Providing incremental updates for queries, part I

After discussing the importance of modeling and the concept of model queries (with OCL and EMF-IncQuery), one of the introductory blog posts presented the challenge posed by model evolution. Incremental query evluation was suggested then as a solution, without going into the details of how it can be achieved for a query language such as the one of EMF-IncQuery. Taking advantage of the previously discussed foundations in formal logic, the applied incremental strategy will be outlined here.

Elementary model queries

In analogy to elementary query statements introduced during the discussion of the propositional logic-based language subset, elementary model queries are the following:

  • retrieve the model elements of a certain type,
  • retrieve pairs of model elements, where the first one points to the second one using a reference of a given type,
  • retrieve pairs of a model element and an attribute value, the the given attribute of the model element takes the associated value

The first task is obtaining the results to these elementary queries. This involves traversing the entire model, and gather each object or edge that conforms to the types indicated in the queries. The results sets can then be cached for later use.

The second problem is that of providing incremental updates to the results of elementary queries. This requires us to register update notification listeners for the entire model. Whener the model is modified somehow, no matter how the change is performed and what initiated it, the listeners will be notified of this change. The result can be transformed and filtered, to find out which of the result caches should be updated and how.

For example, the elementary query "retrieve all school classes and students where the student is a member of the class" will be associated with a cache of class-student pairs. When a student is moved from one class to another, the model releases change notifications which are translated by the listeners into the action of removing the obsolete entry from the cache, and adding the updated one.

Note that equality and inequality were mentioned before as atomic formulas alongside these elementary model queries. Their results sets, however, can not and need not be cached in advance; they will be used as mere filters, as shown in the next example.


Once incrementally maintained caches have been established for simpler queries, the results of more complex queries constructed from them using conjunctive, disjunctive and negative connectives, as well as quantification. The initial cache population is performed by applying set operations on the results of simlper queries: union for discjunction, relational join for conjunction, difference for negation, and relational projection for quantification.

Similarly to how elementary query caches reacted to changes of the model, the result of connectives has to be updated whenever the results of the constituent simple queries are.

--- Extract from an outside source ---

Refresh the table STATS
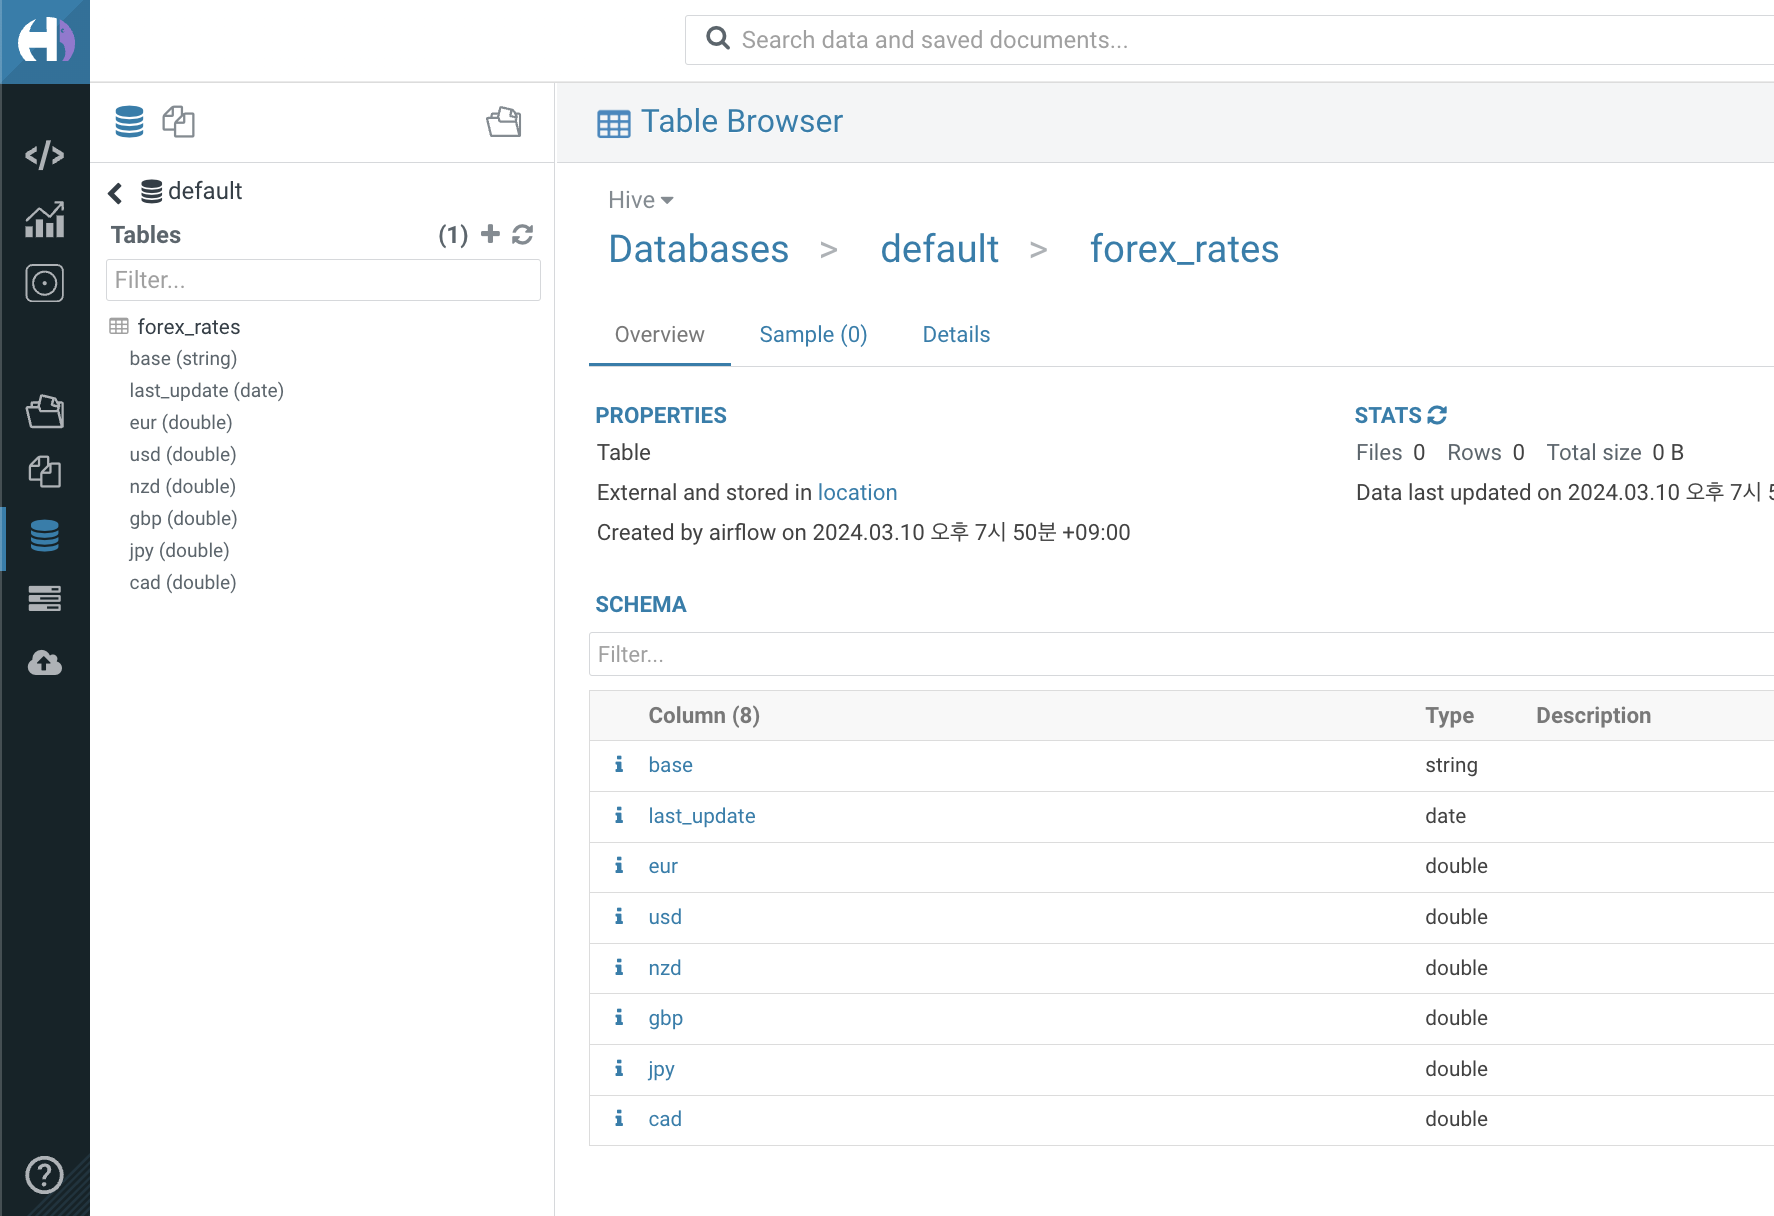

For example, the set of all pairs of classmates is expressed as the following query:

pattern classmates(s1: Student, s2: Student, cl: SchoolClass) = {
  SchoolClass.students(cl, s1);
  SchoolClass.students(cl, s2);
  s1 != s2;

Note that this query is a conjunction of two (equivalent) elementary queries, and an inequality statement. The match set of the pattern is therefore derived using a relational operation called "join" from the set of school class - student pairs, with an inequality filtering prepended. And when elementary query results for "SchoolClass.students" are updated by an insertion (i.e. a new student joins a class), other students from the same class are looked up from the cached query results, and thus new matches of the pattern are produced, ready to be stored in the cached match set (after filtering out the singular case where the inequality statement does not hold).


It has been mentioned before that attribute expressions are outside the domain of the fundamental formal logic underpinning the query language, therefore they cannot be, in general, evaluated incrementally. However, all such attribute expressions are required to be deterministic, which enables the incremental evaluator to reuse previously computed values.

For example, consider the following pattern:

pattern courseTuitionFee(c: Course, fee) = {
    Course.weight(c, weight);
    fee == eval(Math.max(450.0, 100.0 + weight * 40.0));

When the value of the weight attribute is assigned for a new course, the tuition fee will be computed using a complex formula, and the match (the pair formed of the course and its newly computed fee) will be stored in the incremental cache. When the weight of the course is changed, the course-weight pair will be removed from the cache of the constituent elementary query; the fee that was once computed for course can be looked up, and the result removed from the match set cache.

Acknowledgement: this research was supported by the European Union and the State of Hungary, co-financed by the European Social Fund in the framework of TÁMOP 4.2.4. A/-11-1-2012-0001 ‘National Excellence Program’.